I’m going back to work in 6 days, and the thought of being apart from my baby is making me feel things. And when I feel things, I write. And if it comes out halfway decent, I try to put the writing somewhere people will see it. I’m thrilled this little piece found a home on the smart and empowering blog Liberating Working Moms.
Here’s a permanent link to my article.
And here’s a clickbait pic of my baby. This is what it looks like from my perspective when he reaches for me to gnaw on my nose.

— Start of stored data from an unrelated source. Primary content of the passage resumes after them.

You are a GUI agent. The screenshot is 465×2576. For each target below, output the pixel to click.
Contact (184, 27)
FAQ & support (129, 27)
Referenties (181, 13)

In editing this essay, a few paragraphs got cut out, as they often do. Though what appears on Liberating Working Moms is the essay’s best, most concise form, I thought I’d share the outtakes here. These three paragraphs weren’t consecutive in the earlier draft, so that’s why they don’t flow together here at all.

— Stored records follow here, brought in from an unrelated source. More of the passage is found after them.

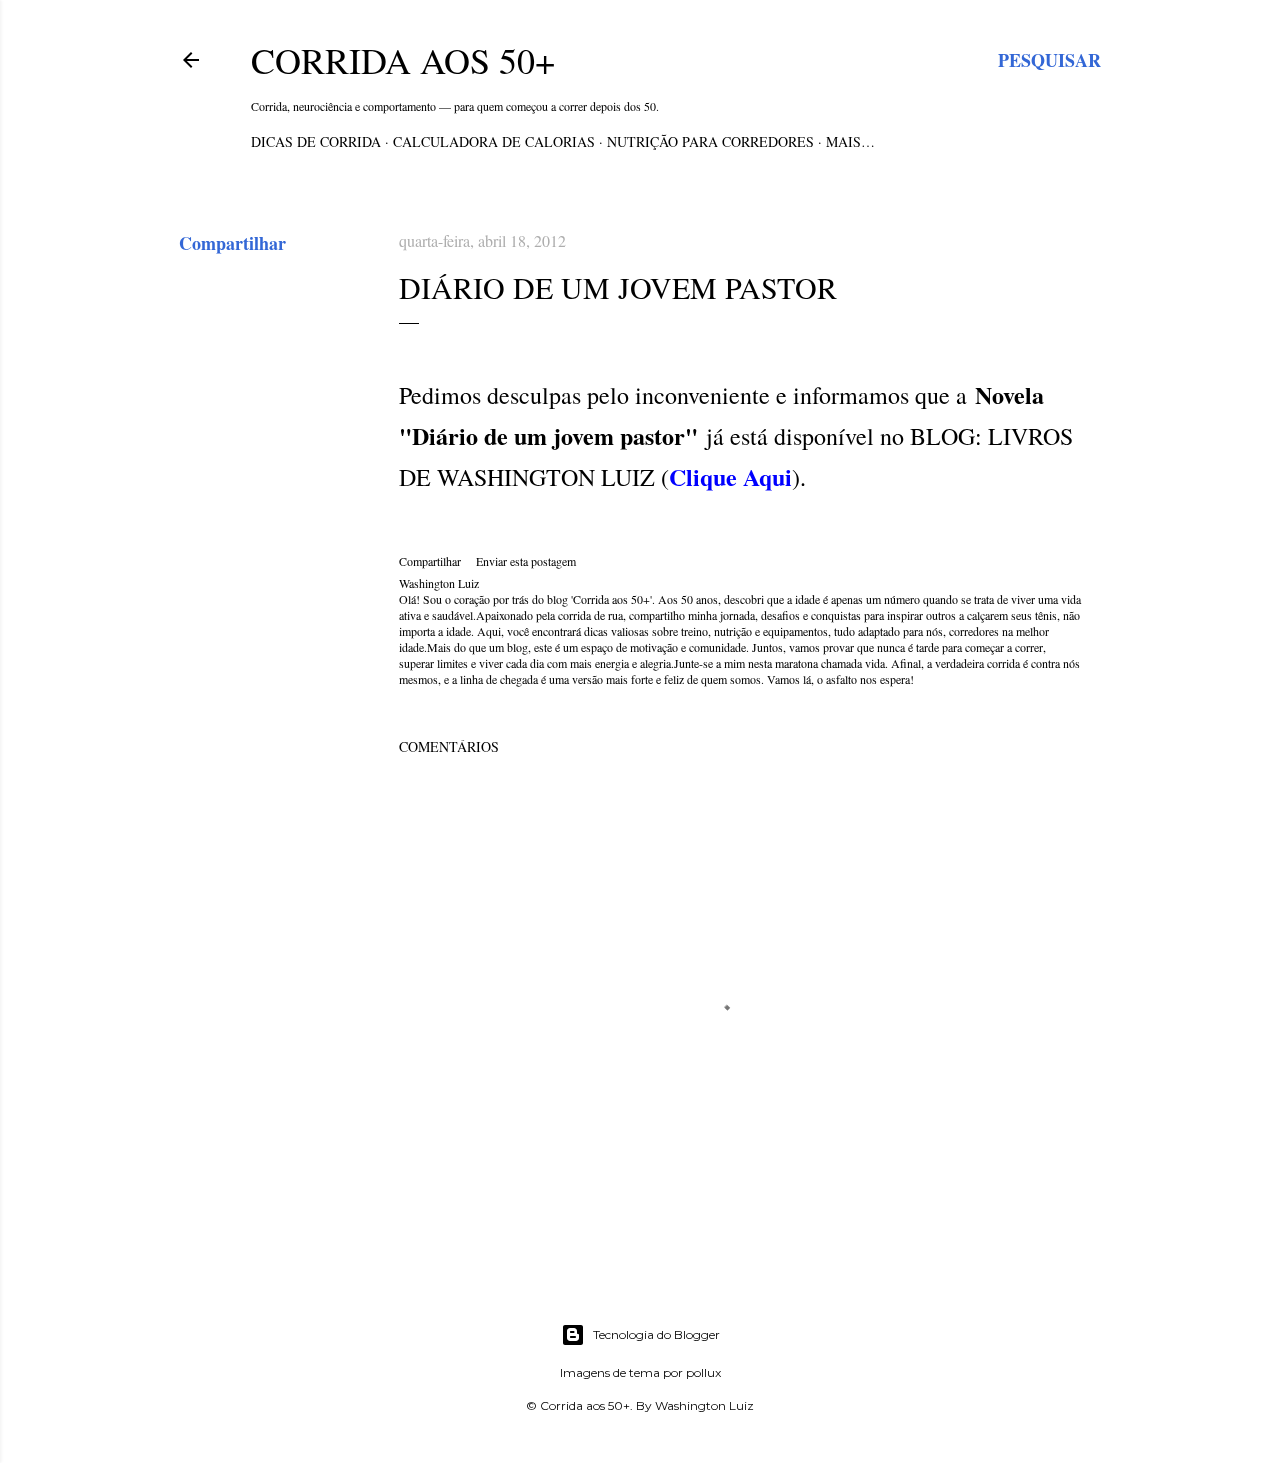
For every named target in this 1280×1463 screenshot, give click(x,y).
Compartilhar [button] (232, 243)
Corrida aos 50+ (403, 60)
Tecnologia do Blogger (656, 1334)
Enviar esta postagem (526, 561)
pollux (703, 1372)
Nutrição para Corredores (710, 141)
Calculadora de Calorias (494, 141)
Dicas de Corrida (316, 141)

He’s rolled over three times, and each time, he rolled toward me. My hands are one of his favorite toys, second only to his own toes, and apparently almost as tasty. When I change his diaper, he grabs at my elbow and hugs it to him. It’s so adorable I don’t even mind the extra minutes at the changing table.

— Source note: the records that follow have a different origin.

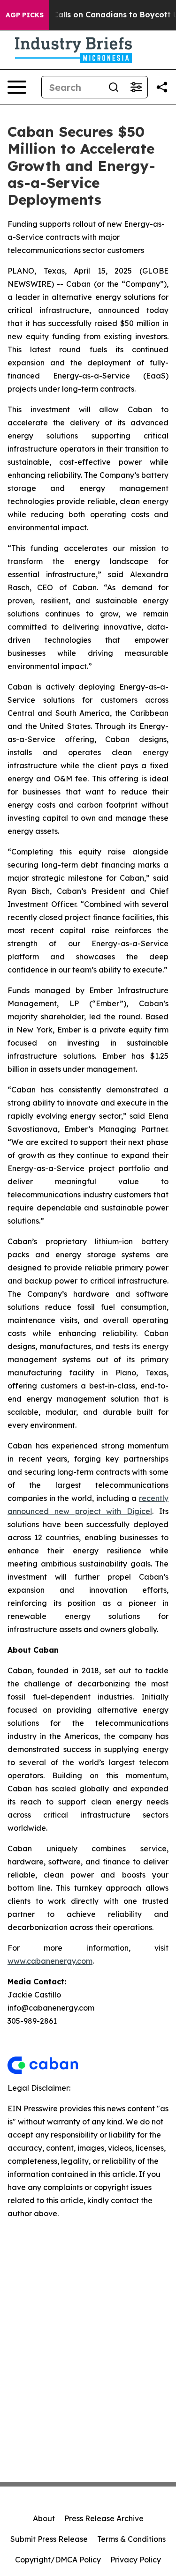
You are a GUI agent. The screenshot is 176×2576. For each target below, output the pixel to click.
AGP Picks (25, 15)
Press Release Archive (104, 2518)
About (44, 2518)
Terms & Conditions (131, 2539)
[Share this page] (161, 87)
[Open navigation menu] (17, 87)
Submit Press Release (49, 2539)
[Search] (113, 87)
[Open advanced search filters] (136, 87)
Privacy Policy (135, 2559)
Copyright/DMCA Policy (58, 2559)
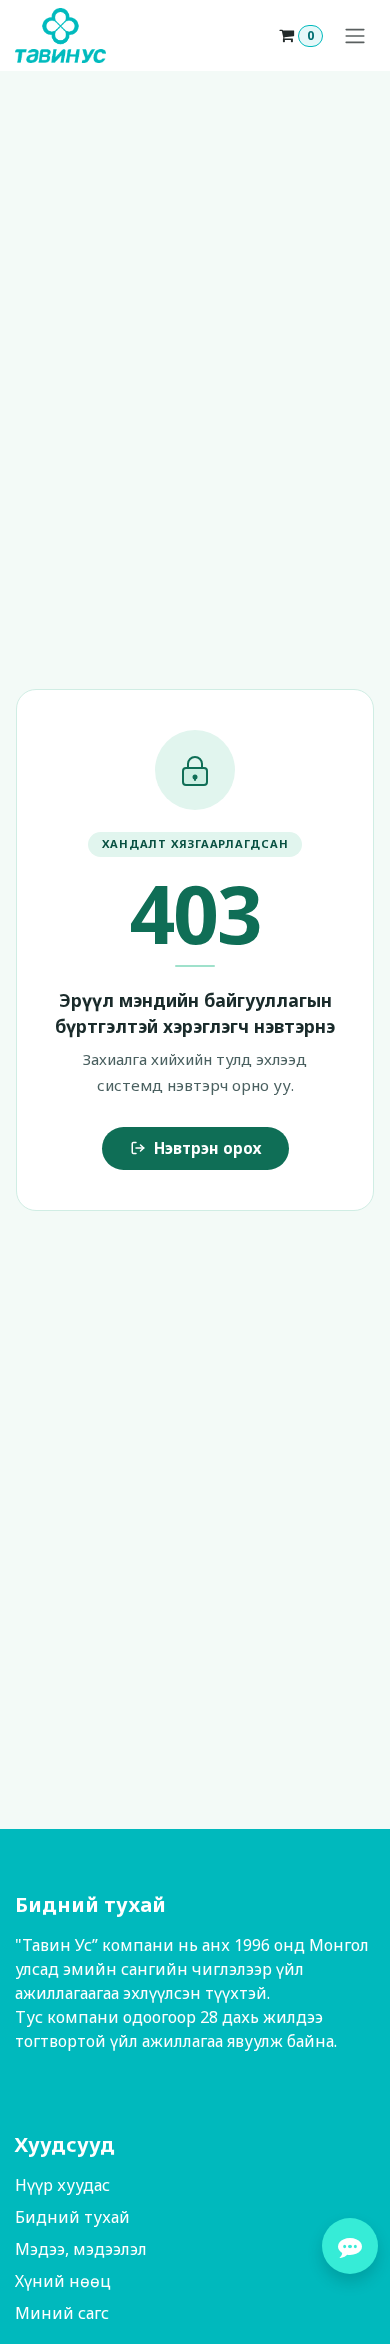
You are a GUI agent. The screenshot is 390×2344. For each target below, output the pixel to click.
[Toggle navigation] (355, 36)
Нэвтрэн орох (207, 1148)
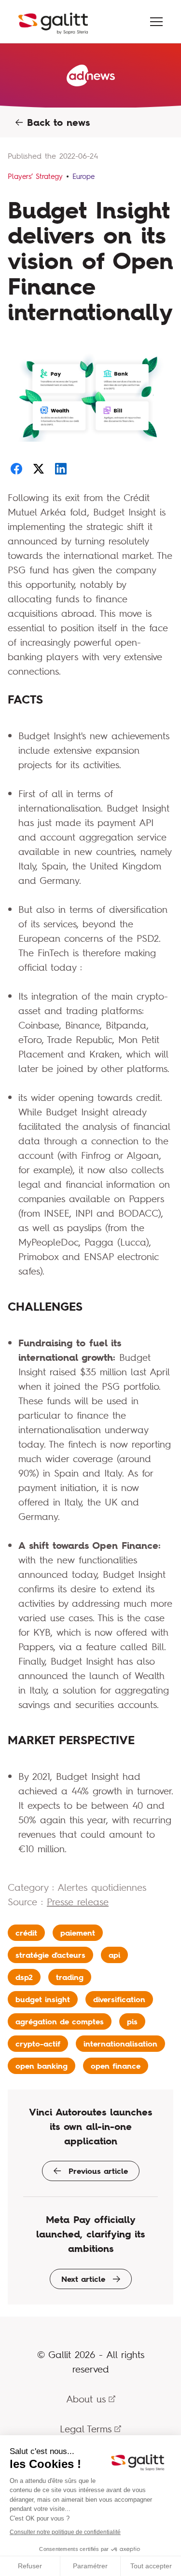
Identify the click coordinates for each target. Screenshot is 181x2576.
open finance (115, 2066)
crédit (26, 1932)
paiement (77, 1932)
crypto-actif (37, 2043)
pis (132, 2021)
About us (86, 2398)
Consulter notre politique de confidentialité (65, 2532)
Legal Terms (85, 2428)
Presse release (78, 1901)
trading (70, 1977)
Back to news (56, 122)
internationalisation (120, 2043)
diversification (119, 1999)
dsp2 (24, 1977)
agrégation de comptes (59, 2021)
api (114, 1955)
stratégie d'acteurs (50, 1955)
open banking (41, 2066)
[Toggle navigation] (156, 22)
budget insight (42, 1999)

A baby’s laugh is quite possibly the best sound in the world. Parents will do some pretty dumb stuff to hear it. I’ve never seen my husband clown so much as when he’s trying to get a giggle out of our son. He exhausts himself jumping out at him, playing peekaboo, and tickling him. I think it might be the most fun he’s ever had.
He has even learned to show his enthusiasm and appreciation for his milk. When I set him on the nursing pillow, he knows what’s coming. He moves his body rapidly in excitement, making a big open-mouthed smile and curling himself around me, clutching at my shirt, feet at my shoulder. Sometimes he’ll interrupt himself, look up at me and make some sounds, then get back to it, like he’s chiming in on our dinner conversation. When we’re done, he’ll look up at me with a lazy grin. Nursing hasn’t been easy for me. They told me it would take two weeks, maybe four, to get used to it, but my body needed two months before my oversupply regulated itself and I didn’t get painfully engorged so often, and the baby’s mouth had to grow a little for his latch to improve too. There were also days when he resisted nursing, crying at the breast to protest my fast letdown, as if I could stop it. Seeing how much my baby loves to nurse now, I’m glad I had the stubbornness to stick with it–and that’s really all it was, stubbornness–although I’m sure he’d have been fine if I’d had to give him formula.